Я оставила страницы на полу и подошла к окну, позволив звукам улицы, долетающим снизу, заполнить мою душу и удержать меня в этом мире. Я дышала так, как советовал мне школьный психотерапевт во время нашей единственной встречи после инцидента: вдыхая через нос на счет пять, пока головокружение не пройдет. И в тот день оно прошло. Оно прошло через несколько минут и после стакана воды. Но в день поминок по моему отцу головокружение лишь стало сильнее. Я почти чувствовала запах того дня на страницах, лежащих передо мной – смесь запаха замороженных полуфабрикатов и цинний, густая и кислая.
Я держала себя в руках во время поминок – лишь границы моего зрения то приближались, то удалялись, лишь дыхание перехватывало в груди, – пока мама не встала, чтобы сказать речь. Мы находились на нашем заднем дворе, который на самом деле представлял собой поросший травой квадрат, огражденный четырьмя стенами, и на этом квадрате собрались друзья, семья и сотрудники колледжа. Двор был полон народа, и моя мать взобралась на табурет, чтобы поблагодарить всех. Когда она заговорила, всхлипывая, я больше не могла выносить тесноты в груди, не могла игнорировать то, что меня вот-вот стошнит. Я чувствовала, что теряю сознание от головокружения, поэтому повернулась и пошла обратно в дом так быстро, как только могла… и прошла прямо через стеклянную дверь. Даже не заметила наклейку с черным дроздом, которую мой отец налепил на стекло, когда я была еще ребенком.
В основном я помню кровь. Но мама помнит крики. И хотя со мной об этом никогда не говорили, я думаю, что большинство присутствующих тоже помнят это – мое окровавленное тело, мои легкие, выталкивающие воздух, пока в них не осталось ничего, что можно было бы отдать; все исчезло. Мне нужно было наложить швы. Почти тридцать из них пришлись на самые разные участки моего тела: они были на руках и щеках, на животе и руках. Чуть выше линии роста волос, возле уха, остался шрам – он зарос твердым келоидом, и иногда я бездумно разминала его пальцами, пока не спохватывалась. Меня продержали в больнице семьдесят два часа, когда выяснили, что я с трудом отличаю реальные события недавнего прошлого – смерть отца, мои травмы – от мира, каким он мне представлялся: темным, фальшивым и призрачным.
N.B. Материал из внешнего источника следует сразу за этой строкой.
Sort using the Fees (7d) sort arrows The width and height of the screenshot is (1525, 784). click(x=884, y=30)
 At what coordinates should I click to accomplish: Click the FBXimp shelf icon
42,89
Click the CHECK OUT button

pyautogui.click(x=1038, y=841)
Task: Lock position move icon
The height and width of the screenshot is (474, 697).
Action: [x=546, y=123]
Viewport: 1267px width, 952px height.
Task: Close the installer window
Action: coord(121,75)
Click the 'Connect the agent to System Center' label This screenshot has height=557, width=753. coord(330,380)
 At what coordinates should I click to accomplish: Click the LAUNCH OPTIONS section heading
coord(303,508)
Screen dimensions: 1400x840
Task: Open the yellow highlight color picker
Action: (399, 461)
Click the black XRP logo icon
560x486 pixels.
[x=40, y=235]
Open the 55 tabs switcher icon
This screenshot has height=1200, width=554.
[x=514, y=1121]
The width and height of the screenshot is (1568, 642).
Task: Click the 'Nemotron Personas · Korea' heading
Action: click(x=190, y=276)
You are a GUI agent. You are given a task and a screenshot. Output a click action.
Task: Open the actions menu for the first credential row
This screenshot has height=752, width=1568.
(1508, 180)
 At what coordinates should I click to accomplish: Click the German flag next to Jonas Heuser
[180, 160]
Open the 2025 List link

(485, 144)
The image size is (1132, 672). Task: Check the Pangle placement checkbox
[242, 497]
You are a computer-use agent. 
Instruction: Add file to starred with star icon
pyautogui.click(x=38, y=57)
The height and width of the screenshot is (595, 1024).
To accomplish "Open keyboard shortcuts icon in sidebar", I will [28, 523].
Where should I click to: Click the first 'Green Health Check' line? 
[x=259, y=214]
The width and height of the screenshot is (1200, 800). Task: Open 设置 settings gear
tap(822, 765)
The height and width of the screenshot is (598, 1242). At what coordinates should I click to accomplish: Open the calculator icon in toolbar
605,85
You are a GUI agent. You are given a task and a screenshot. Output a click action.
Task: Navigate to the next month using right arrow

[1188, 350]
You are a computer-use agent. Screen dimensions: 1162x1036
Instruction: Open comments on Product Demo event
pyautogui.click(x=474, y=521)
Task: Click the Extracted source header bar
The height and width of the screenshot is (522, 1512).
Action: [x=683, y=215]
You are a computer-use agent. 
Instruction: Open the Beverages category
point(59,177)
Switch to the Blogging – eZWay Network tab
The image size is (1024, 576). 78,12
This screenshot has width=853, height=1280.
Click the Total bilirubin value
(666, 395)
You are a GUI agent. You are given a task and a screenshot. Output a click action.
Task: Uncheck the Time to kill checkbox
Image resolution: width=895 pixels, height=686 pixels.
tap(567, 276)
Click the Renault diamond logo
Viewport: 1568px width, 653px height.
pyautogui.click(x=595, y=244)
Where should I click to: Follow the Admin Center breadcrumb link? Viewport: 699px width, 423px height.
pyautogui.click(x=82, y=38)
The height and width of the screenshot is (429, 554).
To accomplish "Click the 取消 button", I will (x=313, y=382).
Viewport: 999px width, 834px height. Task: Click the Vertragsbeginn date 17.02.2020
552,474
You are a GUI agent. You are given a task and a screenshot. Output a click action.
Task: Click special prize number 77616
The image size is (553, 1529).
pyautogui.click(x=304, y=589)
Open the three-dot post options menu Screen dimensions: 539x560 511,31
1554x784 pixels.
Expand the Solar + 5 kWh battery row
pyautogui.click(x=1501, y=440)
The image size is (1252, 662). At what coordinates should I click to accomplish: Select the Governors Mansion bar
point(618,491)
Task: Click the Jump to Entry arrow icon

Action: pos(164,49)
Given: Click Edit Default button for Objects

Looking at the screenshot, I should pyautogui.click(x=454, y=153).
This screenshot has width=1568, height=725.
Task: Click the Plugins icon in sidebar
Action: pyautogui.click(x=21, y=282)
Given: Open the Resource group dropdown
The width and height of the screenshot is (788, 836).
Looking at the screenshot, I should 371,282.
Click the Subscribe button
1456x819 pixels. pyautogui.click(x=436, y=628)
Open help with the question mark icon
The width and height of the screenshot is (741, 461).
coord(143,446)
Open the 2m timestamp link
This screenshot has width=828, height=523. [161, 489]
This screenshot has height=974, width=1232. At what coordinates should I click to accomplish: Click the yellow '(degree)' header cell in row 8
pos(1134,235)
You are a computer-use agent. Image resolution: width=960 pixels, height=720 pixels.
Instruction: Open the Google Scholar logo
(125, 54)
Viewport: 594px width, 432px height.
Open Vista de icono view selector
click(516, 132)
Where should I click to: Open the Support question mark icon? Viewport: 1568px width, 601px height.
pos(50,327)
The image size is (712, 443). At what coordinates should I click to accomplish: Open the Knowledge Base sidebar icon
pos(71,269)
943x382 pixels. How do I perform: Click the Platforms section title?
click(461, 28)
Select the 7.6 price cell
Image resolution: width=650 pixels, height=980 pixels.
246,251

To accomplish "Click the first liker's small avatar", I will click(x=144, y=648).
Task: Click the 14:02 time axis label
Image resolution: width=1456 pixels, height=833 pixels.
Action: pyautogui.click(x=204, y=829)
По крайней мере, так мне говорили. Но это также было причиной, по которой я не могла больше оставаться дома. Моя мать была не единственной, кто сломался. Она была не единственной, кто перестал понимать, где лежит путь к спасению. По крайней мере, я знала, где выход из этой ловушки…
Я сделала вдох и продолжила перебирать бумаги, пока кое-что не привлекло мое внимание. Почерк я узнала, но не могла вспомнить, чей он. Не моего отца, а чей-то еще. Я сосредоточилась на петельчатых буквах, силясь прочитать текст. Он был написан на феррарском диалекте итальянского языка, и, прочитав транскрипцию, я поняла, кому принадлежал этот почерк и почему он показался мне знакомым: это была рука моего научного руководителя, Ричарда Линграфа. В эпоху оцифровки на телефон этот человек все еще копировал архивные материалы вручную. Насколько я знала, у него даже не было мобильного телефона. Мой отец, вероятно, однажды вечером выудил эти страницы из мусорной корзины Линграфа, но так и не решился поделиться ими со мной.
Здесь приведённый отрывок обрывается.